> _Textauszug_:
Seit über einem Jahr warten die Sportanlässe in der Schweiz auf einen Lichtblick. Letzte Woche ist er gekommen: Der Bundesrat hat die Bedingungen vorgelegt, damit Grossveranstaltungen wieder mit Zuschauern stattfinden könnte.
«Es ist ein Schritt nach vorne, der uns Planungssicherheit gibt», sagt Ruedi Kunz, Präsident von SwissTopSport, der Vereinigung der 20 grössten Sportveranstaltungen der Schweiz. Der Direktor des Beachvolleyball-Majors in Gstaad weiss aber aus eigener Erfahrung, dass die Unsicherheit gross ist. «Jeder hat Angst, dass man einen Verlust davonträgt.»
Aufwand für Einlasskontrollen
Dazu kommen viele offene Fragen: Da sind etwa die strengen Schutzkonzepte. Nur geimpfte, genesene oder negativ getestete Personen dürfen ins Stadion. Das verlangt strenge Zutrittskontrollen, allenfalls intensive Tests und umfassende Schutzmassnahmen. Noch ist nicht klar, ob ein einheitliches Covid-Zertifikat hier Entlastung bieten kann.
Beim Diamond-League-Meeting «Athletissima» in Lausanne rechnet man damit, dass diese Schutzmassnahmen nicht nur viel Zeit in Anspruch nehmen, sondern auch hohe Kosten verursachen. «Die Einnahmen durch Eintritte werden diese Kosten sicher nicht decken», ist OK-Präsident Jacky Delapierre überzeugt.
Auch der Fahrplan mit 3000 Zuschauern ab Juli und 10'000 ab September ist für Delapierre schwer zu verstehen. Er hätte statt Fixtermine lieber Meilensteine, weil heute nicht absehbar sei, wie die Situation in vier Monaten aussehe. «Athletissima ist am 26. August vorgesehen mit 3000 Zuschauern. 10 Tage später sind zu Weltklasse Zürich 10‘000 Personen zugelassen. Das verstehen die Zuschauer nicht.»

> _Extrahierte Einträge_:
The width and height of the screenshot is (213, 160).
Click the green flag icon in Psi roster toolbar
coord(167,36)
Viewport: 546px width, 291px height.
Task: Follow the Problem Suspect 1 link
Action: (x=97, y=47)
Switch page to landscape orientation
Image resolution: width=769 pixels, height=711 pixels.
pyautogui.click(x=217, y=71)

> _Aufgabenstellung_:
Mit wie vielen Zuschauern ist Athletissima am 26. August laut dem Textauszug vorgesehen?

> _Musterlösung_:
Mit 3000 Zuschauern.